From: Greg Kroah-Hartman <gregkh@linuxfoundation.org>
To: linux-kernel@vger.kernel.org
Cc: Greg Kroah-Hartman <gregkh@linuxfoundation.org>,
stable@vger.kernel.org, Alexander Lyakas <alex.bolshoy@gmail.com>,
NeilBrown <neilb@suse.de>,
Jack Wang <jinpu.wang@profitbricks.com>
Subject: [ 18/34] md/raid1,raid10: use freeze_array in place of raise_barrier in various places.
Date: Sun, 18 Aug 2013 13:34:31 -0700 [thread overview]
Message-ID: <20130818203300.933588263@linuxfoundation.org> (raw)
In-Reply-To: <20130818203259.653403173@linuxfoundation.org>
3.4-stable review patch.

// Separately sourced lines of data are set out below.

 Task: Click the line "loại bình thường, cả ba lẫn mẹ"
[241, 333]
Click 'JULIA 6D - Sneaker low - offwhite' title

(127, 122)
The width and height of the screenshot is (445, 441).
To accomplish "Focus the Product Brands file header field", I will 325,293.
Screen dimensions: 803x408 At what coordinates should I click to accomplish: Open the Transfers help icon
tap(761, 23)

If anyone has any objections, please let me know.
------------------
From: NeilBrown <neilb@suse.de>
commit e2d59925221cd562e07fee38ec8839f7209ae603 upstream.
Various places in raid1 and raid10 are calling raise_barrier when they
really should call freeze_array.
The former is only intended to be called from "make_request".

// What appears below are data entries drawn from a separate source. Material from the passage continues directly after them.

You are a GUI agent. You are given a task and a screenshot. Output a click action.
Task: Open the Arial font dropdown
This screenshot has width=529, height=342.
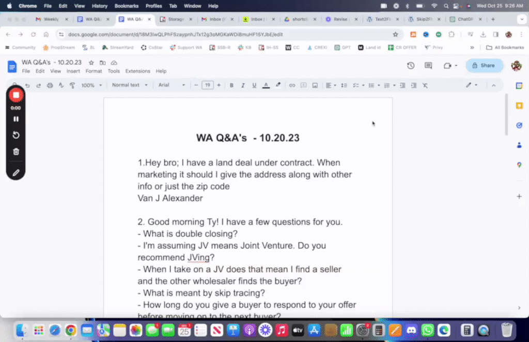pos(172,85)
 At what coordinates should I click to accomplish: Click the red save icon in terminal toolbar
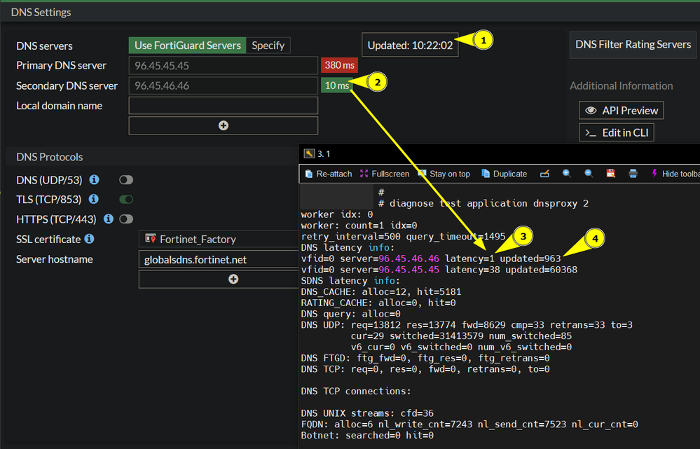click(x=611, y=174)
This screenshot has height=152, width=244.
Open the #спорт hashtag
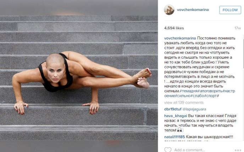211,96
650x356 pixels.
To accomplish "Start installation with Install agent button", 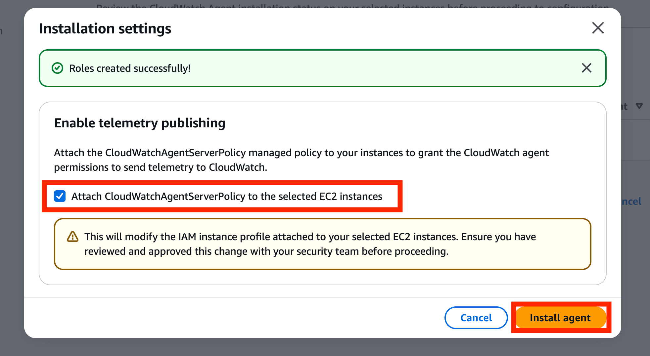I will (560, 318).
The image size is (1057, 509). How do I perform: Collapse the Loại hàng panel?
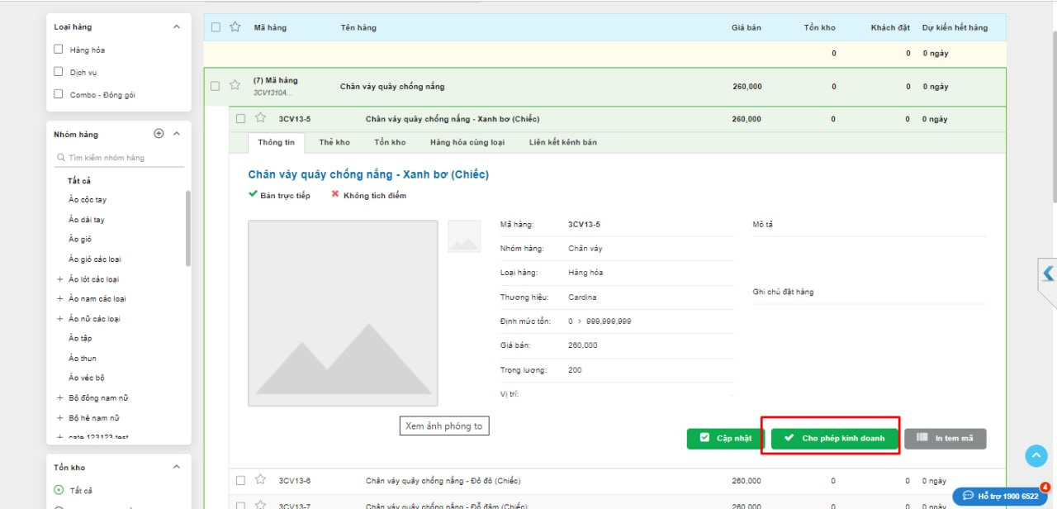(176, 27)
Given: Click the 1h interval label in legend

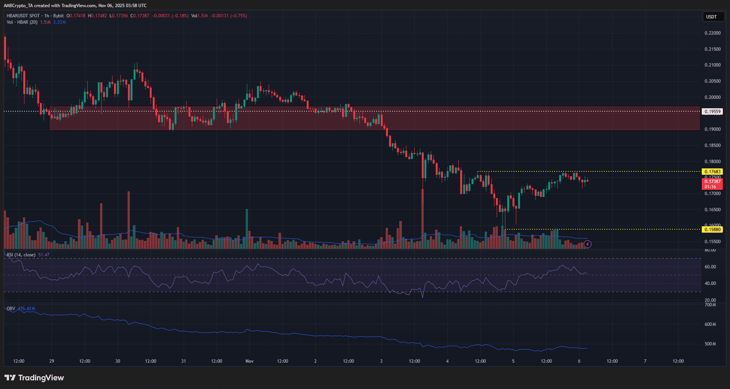Looking at the screenshot, I should (x=47, y=16).
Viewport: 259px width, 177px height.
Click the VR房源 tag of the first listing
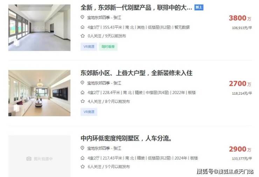pyautogui.click(x=89, y=47)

The later has extra checks for 'nr_queued' and makes a call to
flush_pending_writes(), so it is safe to call it from within the
management thread.
Using raise_barrier will sometimes deadlock. Using freeze_array
should not.
As 'freeze_array' currently expects one request to be pending (in
handle_read_error - the only previous caller), we need to pass
it the number of pending requests (extra) to ignore.

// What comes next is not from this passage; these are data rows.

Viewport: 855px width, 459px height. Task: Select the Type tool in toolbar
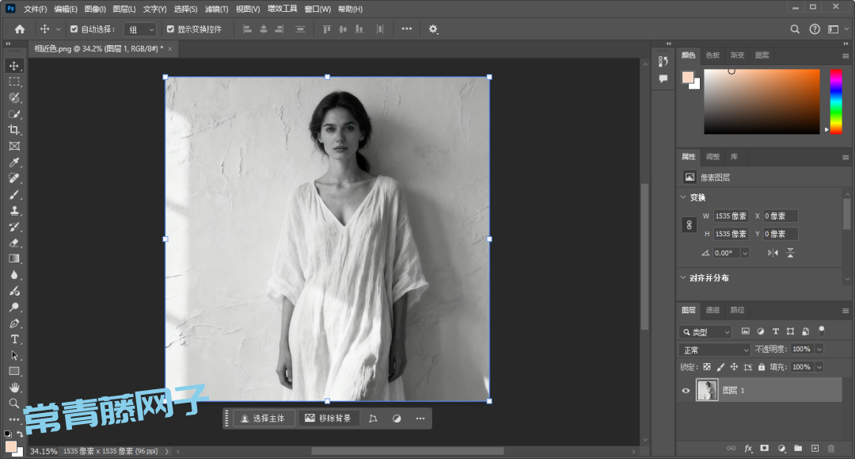coord(14,339)
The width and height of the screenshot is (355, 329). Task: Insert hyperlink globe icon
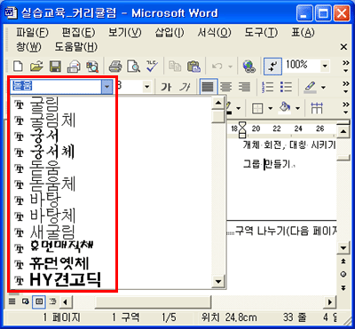coord(249,67)
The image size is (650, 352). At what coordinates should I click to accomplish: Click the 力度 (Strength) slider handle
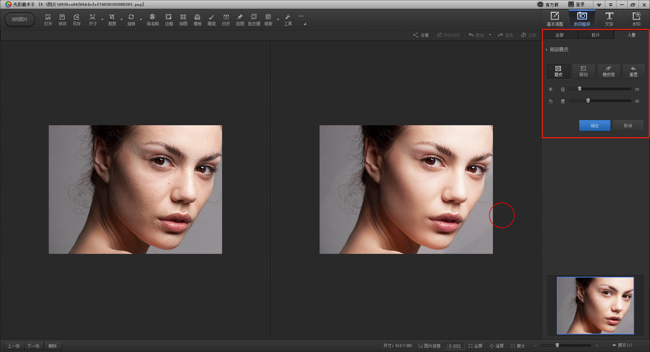tap(588, 101)
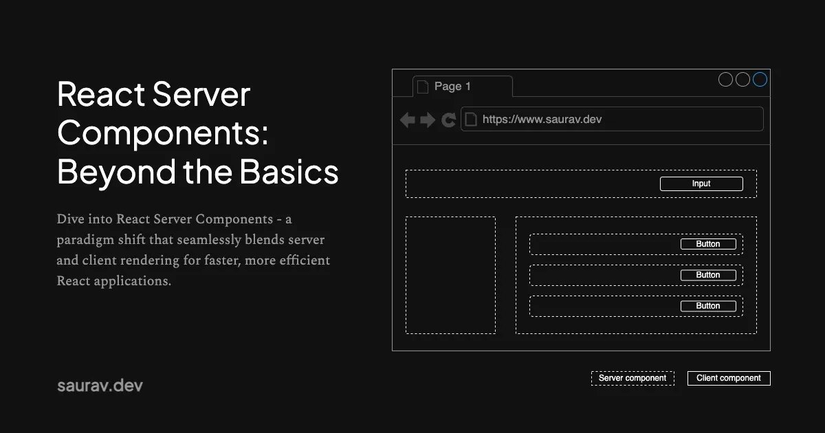Image resolution: width=825 pixels, height=433 pixels.
Task: Click the blue circle window control
Action: coord(760,79)
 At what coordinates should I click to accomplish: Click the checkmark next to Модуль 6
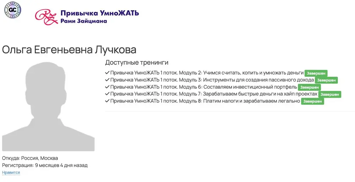click(107, 87)
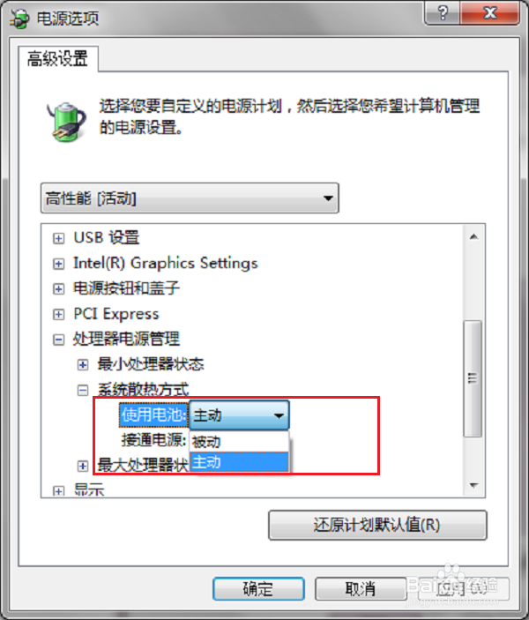This screenshot has height=620, width=529.
Task: Click the 还原计划默认值(R) button
Action: 377,525
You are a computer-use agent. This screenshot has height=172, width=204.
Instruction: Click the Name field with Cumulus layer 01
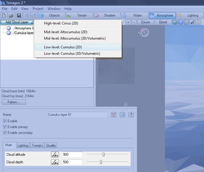(x=78, y=115)
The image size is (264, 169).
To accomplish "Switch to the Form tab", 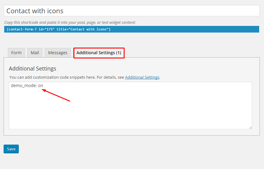I will pos(16,53).
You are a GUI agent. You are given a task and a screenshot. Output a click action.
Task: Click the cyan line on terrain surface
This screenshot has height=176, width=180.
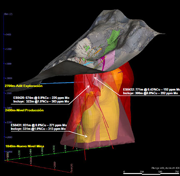(89, 64)
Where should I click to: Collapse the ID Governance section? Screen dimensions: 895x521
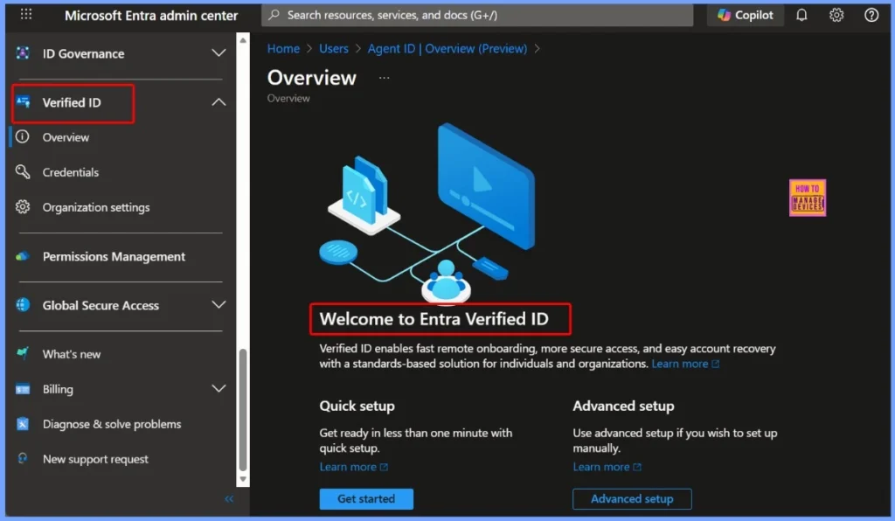219,52
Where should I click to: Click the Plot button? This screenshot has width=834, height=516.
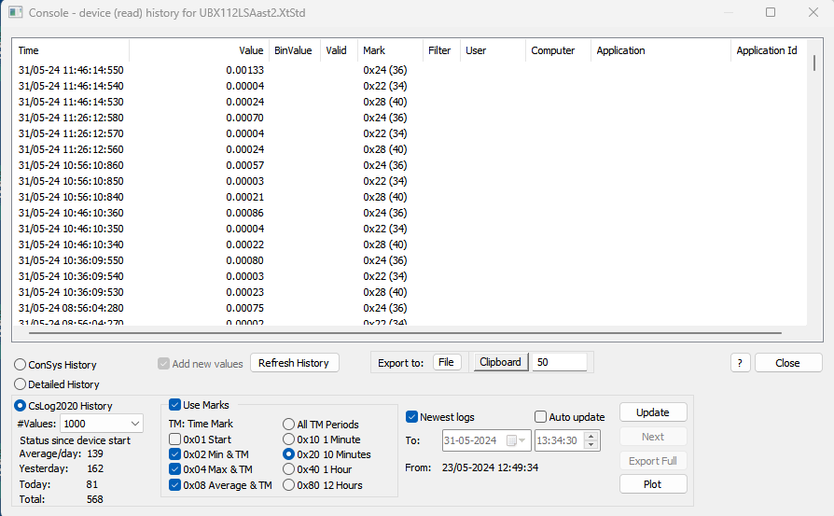point(653,484)
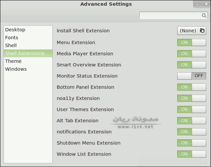Minimize the Advanced Settings window
Screen dimensions: 211x167
point(197,4)
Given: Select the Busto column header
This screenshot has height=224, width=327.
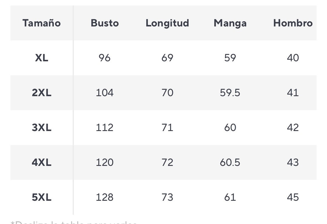Looking at the screenshot, I should click(x=105, y=23).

The deadlock was made particularly noticeable by commits
050b66152f87c7 (raid10) and 6b740b8d79252f13 (raid1) which
appeared in 3.4, so the fix is appropriate for any -stable
kernel since then.
This patch probably won't apply directly to some early kernels and
will need to be applied by hand.
Cc: stable@vger.kernel.org
Reported-by: Alexander Lyakas <alex.bolshoy@gmail.com>
Signed-off-by: NeilBrown <neilb@suse.de>
[adjust context to make it can be apply on top of 3.4 ]
Signed-off-by: Jack Wang <jinpu.wang@profitbricks.com>
Signed-off-by: Greg Kroah-Hartman <gregkh@linuxfoundation.org>
---
drivers/md/raid1.c | 22 +++++++++++-----------
drivers/md/raid10.c | 14 +++++++-------
2 files changed, 18 insertions(+), 18 deletions(-)
--- a/drivers/md/raid1.c
+++ b/drivers/md/raid1.c
@@ -812,17 +812,17 @@ static void allow_barrier(struct r1conf
wake_up(&conf->wait_barrier);
}
-static void freeze_array(struct r1conf *conf)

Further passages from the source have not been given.